This layered design allows rich, agent-level path dependencies—including memory decay, preference drift, emotion-driven adaptation, and nuanced trust-risk adjustments—enabling the emergence of realistic social phenomena (Zhong et al., 27 May 2025).

3. ICR² Motivational Engine: Psychological Basis and Implementation

The Intimacy–Curiosity–Reciprocity–Risk (ICR²) motivational engine is the central quantitative mechanism governing Sim-User Agent decisions. Built upon Multi-Attribute Utility Theory and empirical social psychology, it explicitly encodes key motivational drivers:

• Intimacy ($I$): Aggregated from the social cognition module, reflects social tie strength through a multi-factor composition.
• Curiosity/Novelty ($N$): Encodes the preference–content divergence, stimulating exploration.
• Reciprocity ($R$): Accumulates historical interaction success, similarity, and psychological complementarity.
• Risk ($K$): Integrates content uncertainty, historical reliability, interpersonal trust, and contextual risk aversion.

The decision process combines these, applying a dynamic threshold linked to affective state. This construct is analytically interpretable, tunable via coefficients $(\alpha, \beta, \gamma, \delta)$, and designed to faithfully replicate empirically observed mood- and context-dependent decision patterns (Zhong et al., 27 May 2025).

4. Integration of Recommendation Algorithms and Socially Mediated Feedback Loops

The system embeds standard collaborative filtering and graph-based recommender algorithms—including Matrix Factorization (MF), MultVAE, and LightGCN. At each simulation round:

1. The recommender network produces candidate sets tailored to the current agent population using agent and item embeddings, modified by the evolving GGBond Graph.
2. Each agent, in turn, evaluates the offers via its cognitive stack, ultimately deciding (stochastically) whether to consume content, rate, or share (with generated natural language feedback).
3. Resulting behaviors—consumption, ratings, shares—drive updates to (a) individual states (memory, emotion, preference), and (b) social edge weights (modifying intimacy, reciprocity, risk/trust).
4. These changes feed into the input for the recommender in the subsequent round, yielding an inherently non-stationary, endogenous feedback process.

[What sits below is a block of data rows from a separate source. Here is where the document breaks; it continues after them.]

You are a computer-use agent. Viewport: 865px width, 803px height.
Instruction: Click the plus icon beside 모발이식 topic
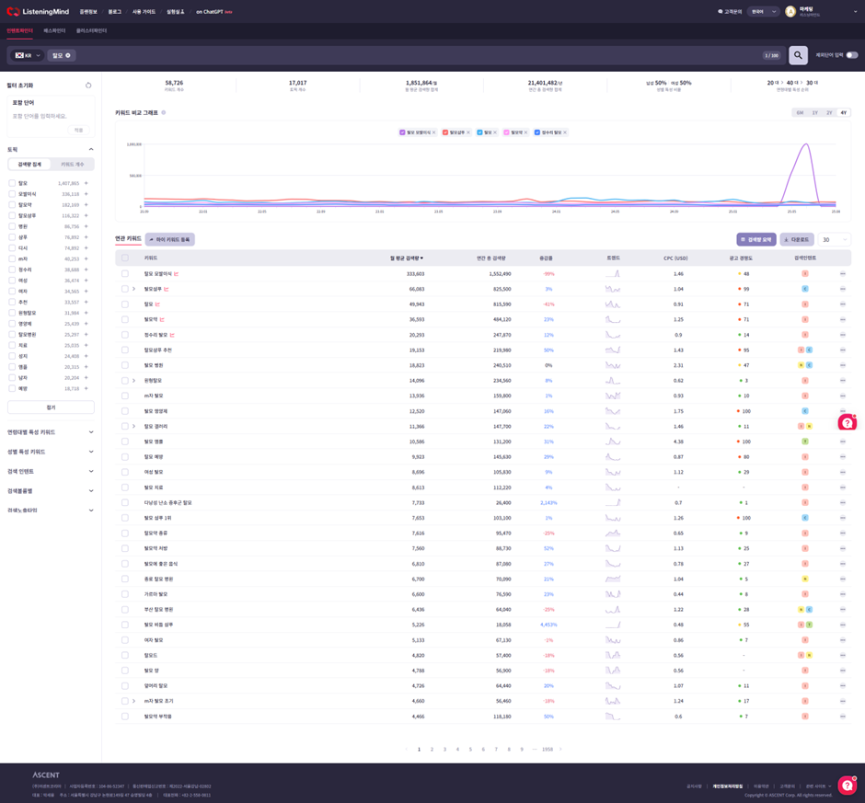(87, 194)
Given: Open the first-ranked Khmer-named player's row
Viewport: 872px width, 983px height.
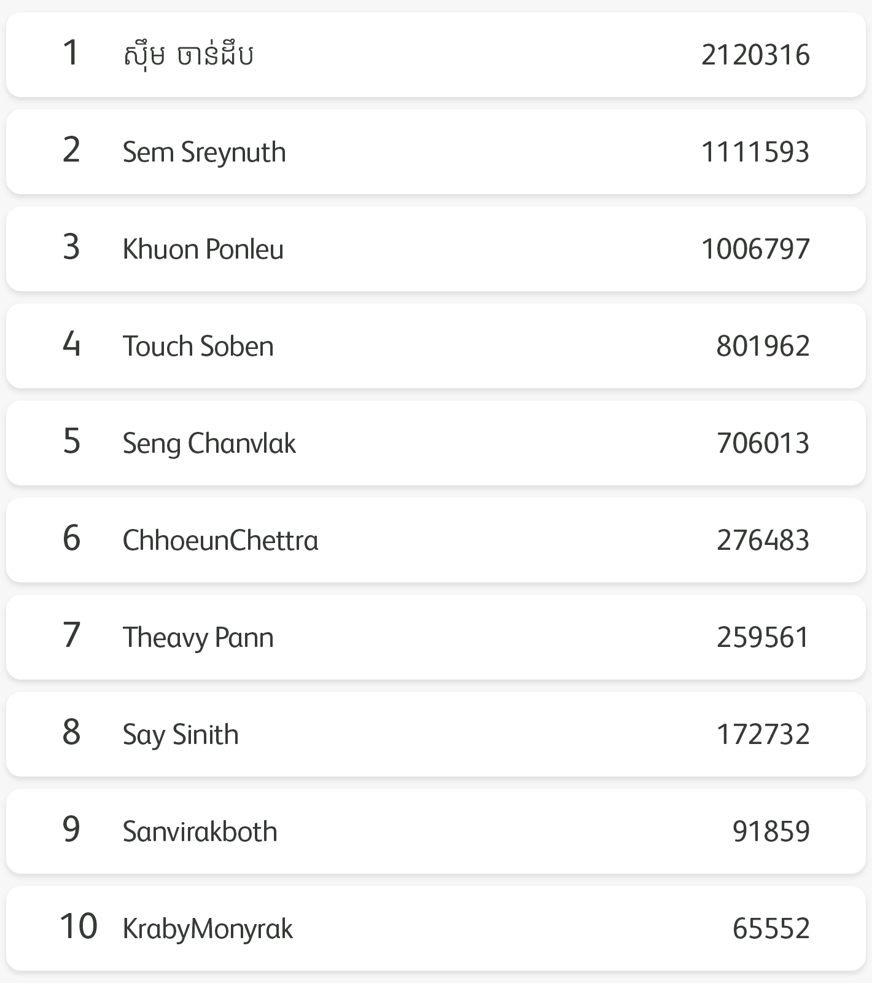Looking at the screenshot, I should (x=436, y=55).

This multi-stage, multi-round cycle models both short-term response and long-term behavioral adaption under continual recommender influence. Algorithmic outputs (Recall, NDCG) are tracked alongside emergent behavioral metrics (e.g., satisfaction, rating drift, structural changes), thus facilitating controlled, longitudinal studies of social and system phenomena (Zhong et al., 27 May 2025).

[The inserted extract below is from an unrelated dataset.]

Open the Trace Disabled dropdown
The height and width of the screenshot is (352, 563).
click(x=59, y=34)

5. Dynamic Evolution and Social Influence in Multi-layer Context

A defining property of the GGBond framework is the real-time evolution of both agent and network parameters. As agents interact (directly via shared content or indirectly via influence propagation), the social graph is updated continuously across layers; for example:

• Personality drift may occur when social influence is successful, modifying both an agent's psychological profile and associated edge weights in the personality layer.
• Content adoption, sharing, and group alignment drive updates in the interest and structural layers, affecting Jaccard similarity and homophily.
• Trust and risk models account for new outcomes, potentially enhancing or weakening ties.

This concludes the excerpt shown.